Al salir del cine alguna de mis amigas comentó “el asco o la grima” o alguna palabra similar que le había producido. Recuerdo callarme mientras el resto mentían -hoy lo sé- o asentían con sinceridad. Mantuve la boca cerrada para no confesar que, lejos de producirme cualquier rechazo, a mí me había excitado. También el asco es patrimonio de los hombres porque ellos se han educado en el porno. Es suyo lo visceral y lo repulsivo. Nuestra es la sangre, pero suya es la saliva con la que hablan, escupen y violentan. Nuestro es el sudor de la frente y suyo es el sudor de los muslos.
Yo crecí intentando alcanzar el orgasmo imaginando a un hombre para demostrarme que no estaba estropeada. Yo crecí inventando fantasías cada día más violentas con cuerpos que me resultaban repulsivos para intentar con la misma violencia extirpar el error. Yo crecí llorando, sentada en la bañera vacía, observando la alcachofa de la ducha. Yo crecí violentándome a mí misma. Yo quise recoger todo mi deseo, atrapar cada instinto de mi cuerpo y situar cada impulso en el sitio que le correspondía, pero no funcionaba. A mí el cine no me enseñó a follar; fue otra mujer quien lo hizo. Aprendimos juntas, con cariño, con respeto y con pocas ideas preconcebidas; feministas y politizadas, aprendimos juntas a follar.

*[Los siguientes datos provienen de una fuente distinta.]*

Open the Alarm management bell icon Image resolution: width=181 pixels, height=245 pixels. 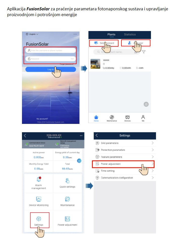(39, 179)
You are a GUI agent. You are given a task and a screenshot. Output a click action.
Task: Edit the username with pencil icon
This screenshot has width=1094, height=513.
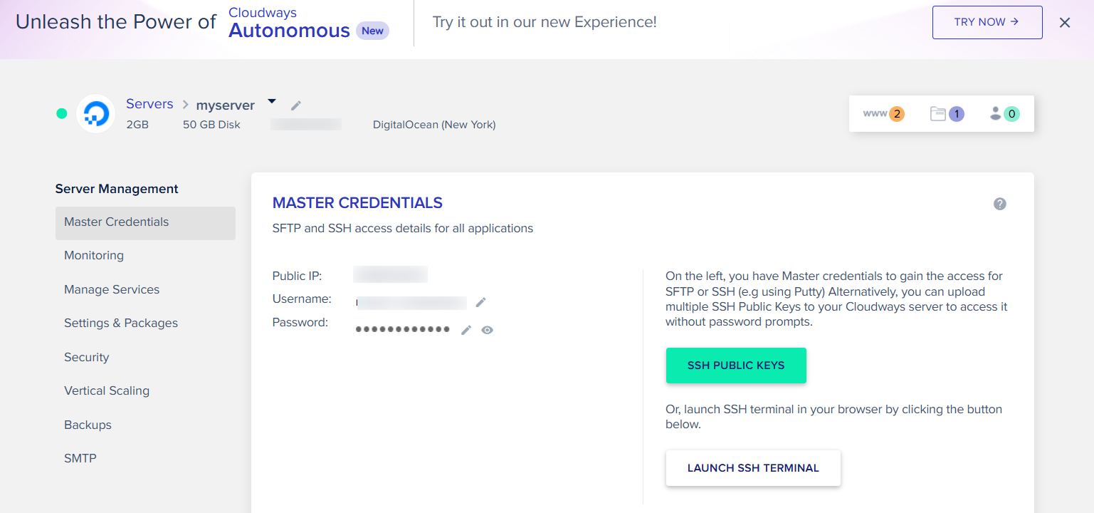481,302
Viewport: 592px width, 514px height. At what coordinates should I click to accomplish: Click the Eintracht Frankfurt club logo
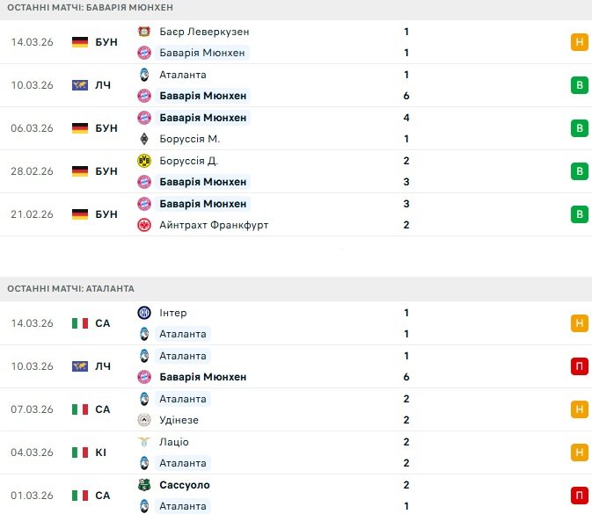click(x=144, y=225)
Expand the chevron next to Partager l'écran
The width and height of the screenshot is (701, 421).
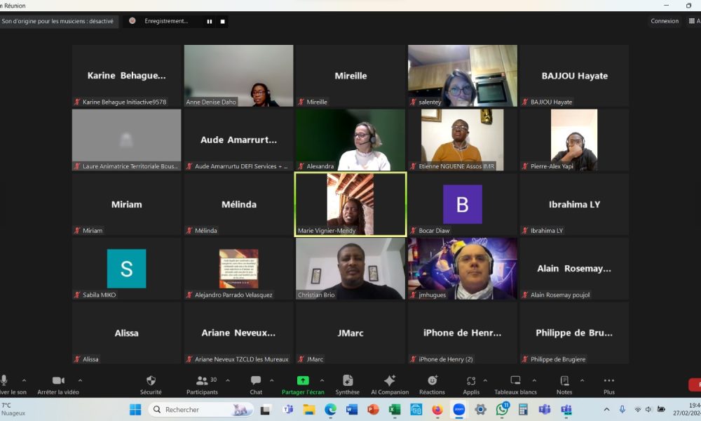(322, 381)
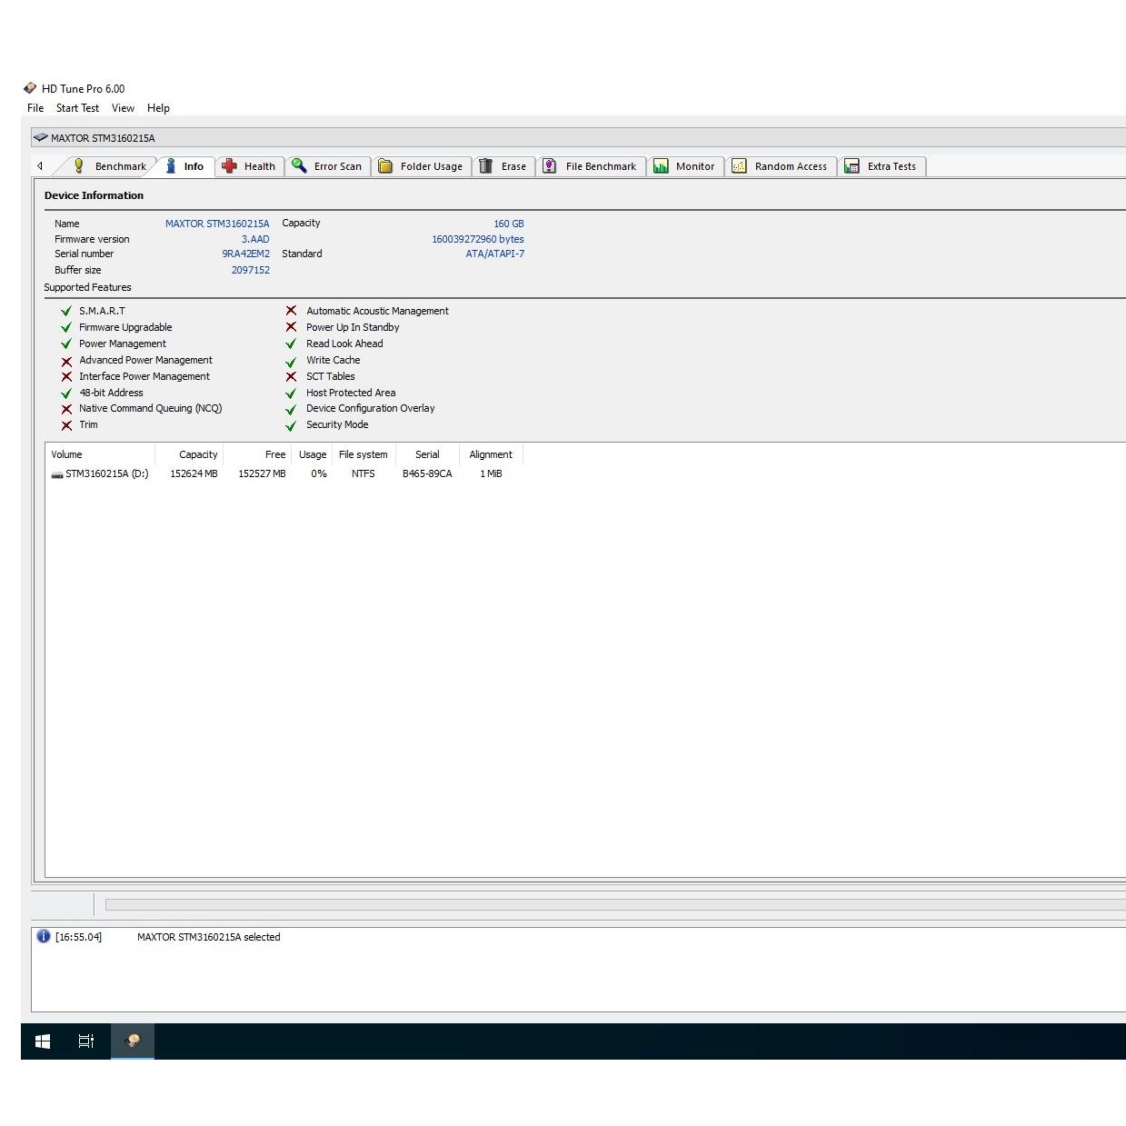Image resolution: width=1126 pixels, height=1126 pixels.
Task: Click the Folder Usage folder icon
Action: click(x=385, y=166)
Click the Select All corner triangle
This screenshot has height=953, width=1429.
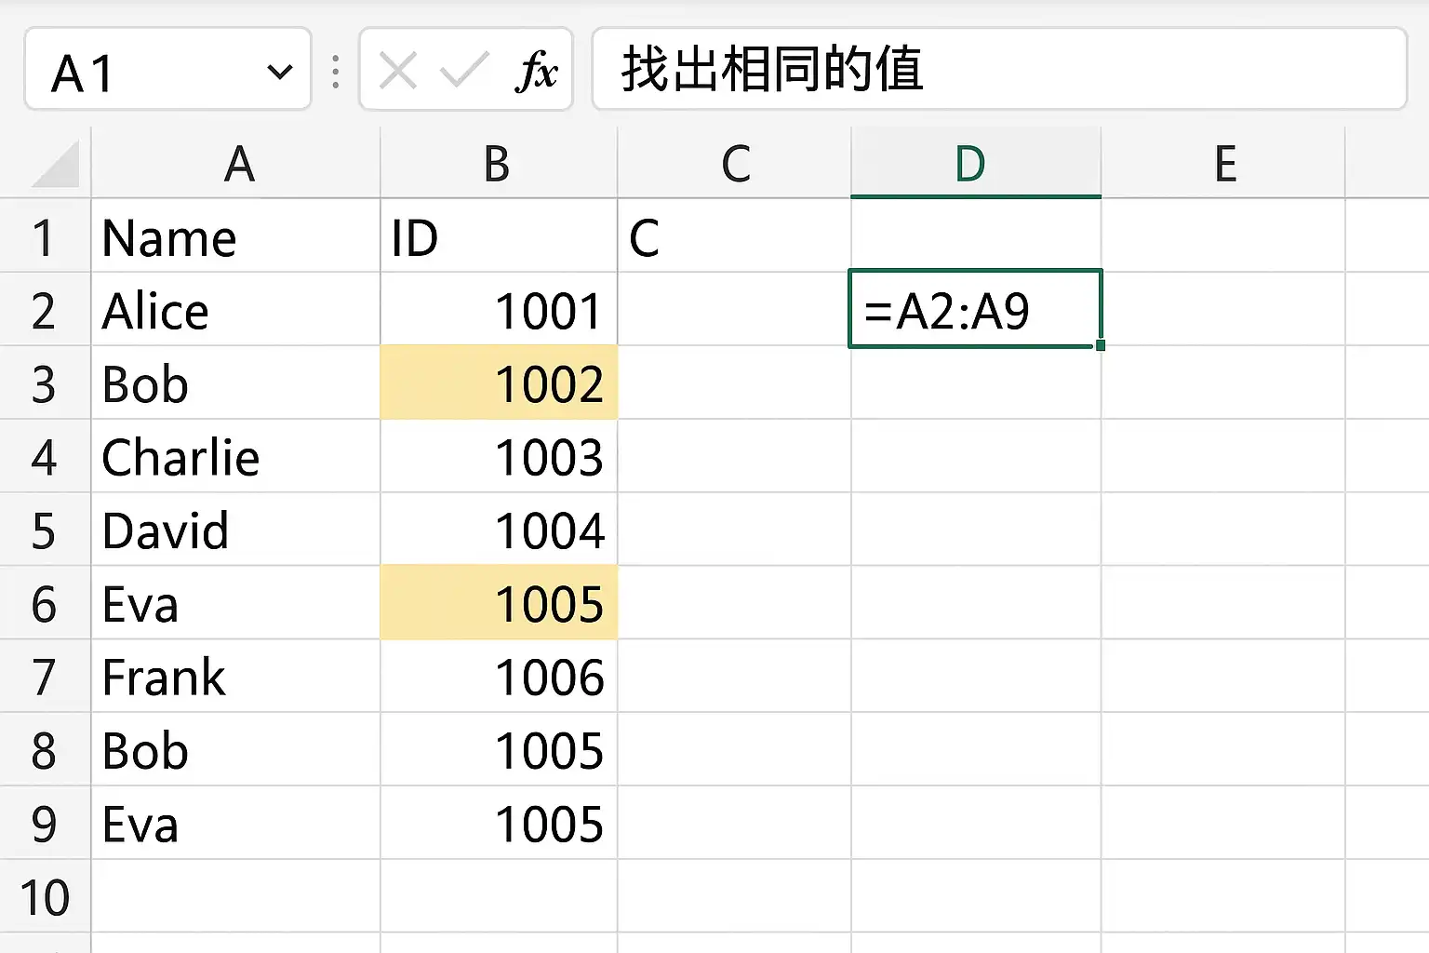pyautogui.click(x=56, y=165)
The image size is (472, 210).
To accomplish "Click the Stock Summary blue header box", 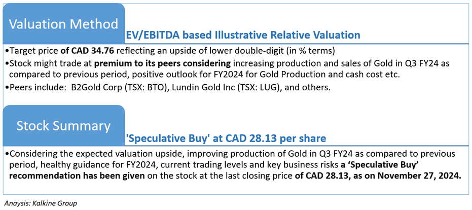I will tap(63, 126).
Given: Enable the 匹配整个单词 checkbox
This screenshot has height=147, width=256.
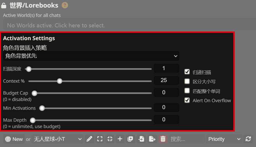Looking at the screenshot, I should [x=187, y=91].
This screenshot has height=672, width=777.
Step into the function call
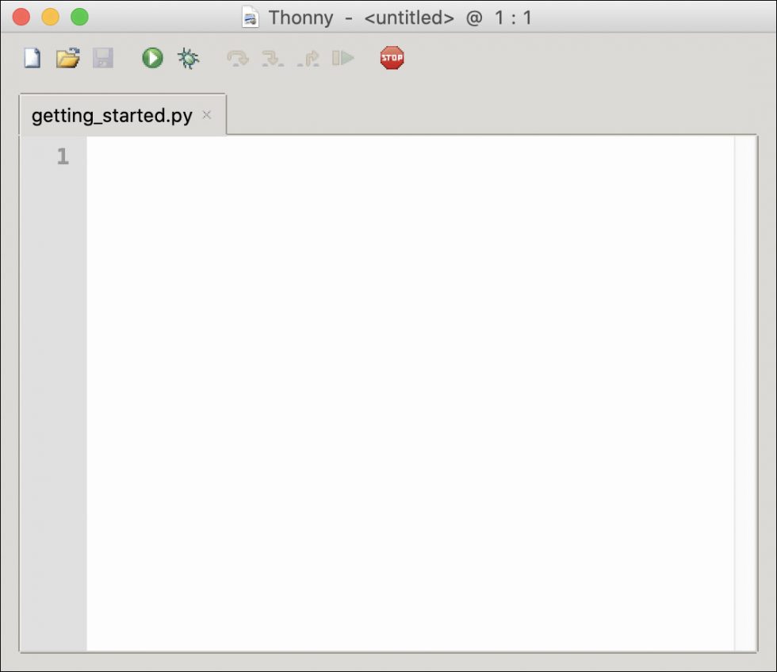274,57
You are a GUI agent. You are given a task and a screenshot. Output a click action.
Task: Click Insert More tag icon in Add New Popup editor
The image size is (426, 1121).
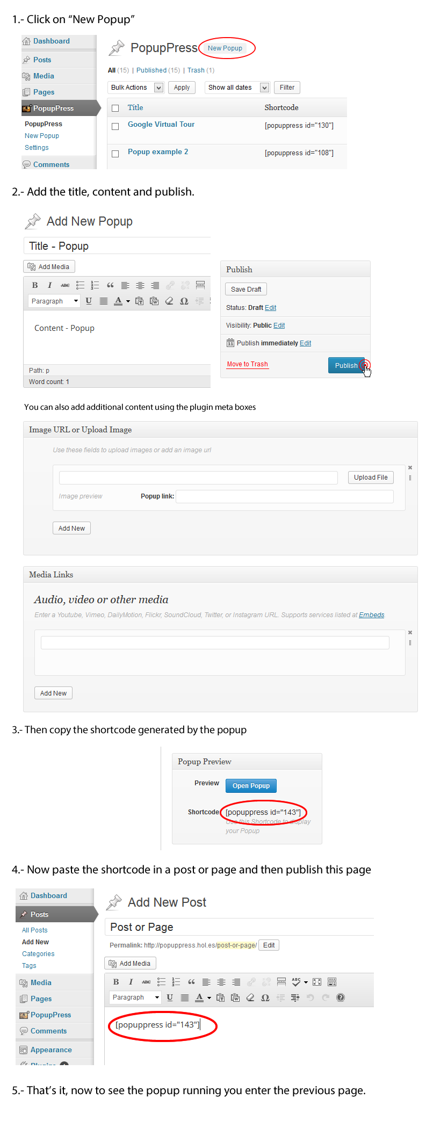[x=200, y=285]
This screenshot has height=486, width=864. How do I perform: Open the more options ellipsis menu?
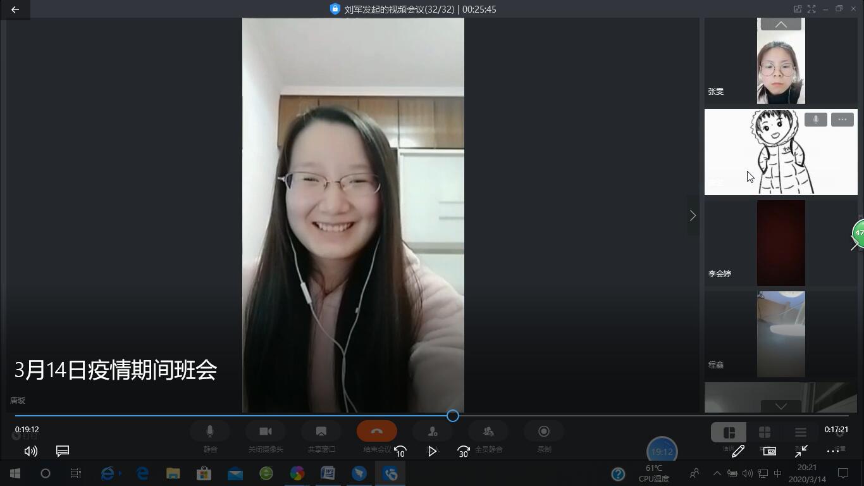(832, 451)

El deseo se construye, se destruye y se intenta construir otra vez. Al menos, esa es mi historia. Mi relación con el deseo es confusa. Esta es la primera vez que escribo sobre él, a pesar de leer y pensar en él, de reflexionar sobre él con frecuencia. Pero me ha costado tiempo encontrar un ejemplo en el cine y al cielo gracias que Sara Torres ha irrumpido en la literatura para quedarse. Que Luna Miguel escribió Ternura y derrota. Que The L word, con todo lo problemática que haya sido, existió y la escribieron lesbianas. Que mi hermana me ha escuchado hablar de esto durante horas. Al cielo gracias porque sino, no habría escrito esto, que si no ayuda a nadie más, al menos, me ha ayudado a mí.
Tanto la escena del albaricoque como la del escupitajo fueron fruto de la polémicas de las que la literatura escapa con mayor facilidad. La del albaricoque fue catalogada en un estudio hecho a mujeres como una de las escenas más excitantes del cine. ¿Qué pasaría si el mismo estudio se hiciese con lesbianas? ¿Veríamos Disobedience en esas listas? Deberíamos, por motivos que van más allá del escupitajo. Porque es sexo. Sin matices.